LCEL Introduction
LCEL (LangChain Expression Language) is a powerful workflow orchestration tool that allows you to build complex task chains from basic components and supports out-of-the-box features such as streaming processing, parallel processing, and logging.
Basic Example: Prompt + Model + Output Parser
In this example, we will demonstrate how to use LCEL (LangChain Expression Language) to link three components – prompt template, model, and output parser – together to form a complete workflow for implementing the task of "telling jokes." The code demonstrates how to create chains, use the pipe symbol |
to connect different components, and introduces the role of each component along with the output results.
First, let's see how to connect the prompt template and the model to generate a joke about a specific topic:
Install dependencies
%pip install --upgrade --quiet langchain-core langchain-community langchain-openai
from langchain_core.output_parsers import StrOutputParser
from langchain_core.prompts import ChatPromptTemplate
from langchain_openai import ChatOpenAI
prompt = ChatPromptTemplate.from_template("Tell me a joke about {topic}")
model = ChatOpenAI(model="gpt-4")
output_parser = StrOutputParser()
chain = prompt | model | output_parser
chain.invoke({"topic": "ice cream"})
Output
"Why don't parties invite ice cream? Because it melts when it's hot!"
In this code, we use LCEL to connect different components into a chain:
chain = prompt | model | output_parser
The |
symbol here is similar to the Unix pipe operator, which connects different components together and passes the output of one component as the input to the next component.

### Information:
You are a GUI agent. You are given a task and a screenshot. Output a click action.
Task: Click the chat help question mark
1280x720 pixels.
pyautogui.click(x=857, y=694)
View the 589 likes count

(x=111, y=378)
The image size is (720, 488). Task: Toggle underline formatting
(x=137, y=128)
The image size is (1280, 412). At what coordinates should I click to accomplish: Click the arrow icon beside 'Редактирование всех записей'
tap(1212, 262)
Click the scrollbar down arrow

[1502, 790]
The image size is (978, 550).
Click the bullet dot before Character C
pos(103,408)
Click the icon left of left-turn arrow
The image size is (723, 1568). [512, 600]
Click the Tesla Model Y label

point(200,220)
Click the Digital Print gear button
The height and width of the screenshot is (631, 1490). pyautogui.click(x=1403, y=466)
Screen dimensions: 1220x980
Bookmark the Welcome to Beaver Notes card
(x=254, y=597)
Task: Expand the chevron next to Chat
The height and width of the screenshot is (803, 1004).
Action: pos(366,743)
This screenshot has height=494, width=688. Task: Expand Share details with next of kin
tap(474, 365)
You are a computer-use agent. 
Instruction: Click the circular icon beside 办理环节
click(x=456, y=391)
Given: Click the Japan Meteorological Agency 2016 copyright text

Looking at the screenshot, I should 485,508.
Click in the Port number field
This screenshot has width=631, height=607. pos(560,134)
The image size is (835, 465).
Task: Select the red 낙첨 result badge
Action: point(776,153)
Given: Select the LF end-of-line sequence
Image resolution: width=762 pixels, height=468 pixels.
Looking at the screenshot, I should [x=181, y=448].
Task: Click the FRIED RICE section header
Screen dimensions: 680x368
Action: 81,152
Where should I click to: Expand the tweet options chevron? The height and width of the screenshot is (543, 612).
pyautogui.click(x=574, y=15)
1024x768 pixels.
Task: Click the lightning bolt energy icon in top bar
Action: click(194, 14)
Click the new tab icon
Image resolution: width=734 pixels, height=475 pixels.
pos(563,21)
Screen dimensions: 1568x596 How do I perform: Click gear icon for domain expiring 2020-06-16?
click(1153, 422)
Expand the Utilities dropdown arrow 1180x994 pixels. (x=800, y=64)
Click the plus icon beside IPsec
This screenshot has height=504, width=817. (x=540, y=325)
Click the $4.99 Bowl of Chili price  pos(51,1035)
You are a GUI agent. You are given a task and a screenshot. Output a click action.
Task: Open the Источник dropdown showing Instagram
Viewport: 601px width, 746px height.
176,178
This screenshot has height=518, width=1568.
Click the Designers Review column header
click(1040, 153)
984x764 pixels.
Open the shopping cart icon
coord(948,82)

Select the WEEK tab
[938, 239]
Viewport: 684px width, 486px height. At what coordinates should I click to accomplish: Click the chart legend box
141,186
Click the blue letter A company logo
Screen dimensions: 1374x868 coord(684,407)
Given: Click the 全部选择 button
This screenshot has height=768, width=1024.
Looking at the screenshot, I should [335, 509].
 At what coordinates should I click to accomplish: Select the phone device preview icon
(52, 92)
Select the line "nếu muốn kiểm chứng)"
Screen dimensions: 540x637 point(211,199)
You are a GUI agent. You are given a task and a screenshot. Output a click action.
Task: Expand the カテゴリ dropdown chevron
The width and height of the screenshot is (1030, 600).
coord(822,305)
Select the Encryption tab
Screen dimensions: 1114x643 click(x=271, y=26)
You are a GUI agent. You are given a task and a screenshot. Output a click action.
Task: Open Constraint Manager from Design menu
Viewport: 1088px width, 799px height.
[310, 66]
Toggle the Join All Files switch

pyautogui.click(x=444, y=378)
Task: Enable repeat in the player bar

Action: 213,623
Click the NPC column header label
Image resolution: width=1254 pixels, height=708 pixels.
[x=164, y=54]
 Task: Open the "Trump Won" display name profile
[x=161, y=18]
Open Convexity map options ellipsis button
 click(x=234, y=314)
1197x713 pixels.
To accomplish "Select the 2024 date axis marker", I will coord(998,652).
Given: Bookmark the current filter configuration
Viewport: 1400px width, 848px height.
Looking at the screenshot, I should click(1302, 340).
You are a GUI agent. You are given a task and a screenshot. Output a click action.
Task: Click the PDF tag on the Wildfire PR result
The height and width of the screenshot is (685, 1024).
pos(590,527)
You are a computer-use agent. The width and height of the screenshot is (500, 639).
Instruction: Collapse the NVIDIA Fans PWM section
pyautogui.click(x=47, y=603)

### Exercise 1:
Please copy from the LCEL introduction above the passage starting at "output_parser = StrOutputParser()" and ending at "the next component.".
### Exercise 2:
Answer these questions about the LCEL introduction above, one line each:
(a) What out-of-the-box features does the opening description say LCEL supports?
(b) Which model name is given to ChatOpenAI in the code?
(c) What operator is the | symbol compared to?

### Written reply 1:
output_parser = StrOutputParser()
chain = prompt | model | output_parser
chain.invoke({"topic": "ice cream"})
Output
"Why don't parties invite ice cream? Because it melts when it's hot!"
In this code, we use LCEL to connect different components into a chain:
chain = prompt | model | output_parser
The |
symbol here is similar to the Unix pipe operator, which connects different components together and passes the output of one component as the input to the next component.

### Written reply 2:
(a) Streaming processing, parallel processing, and logging.
(b) gpt-4
(c) The Unix pipe operator.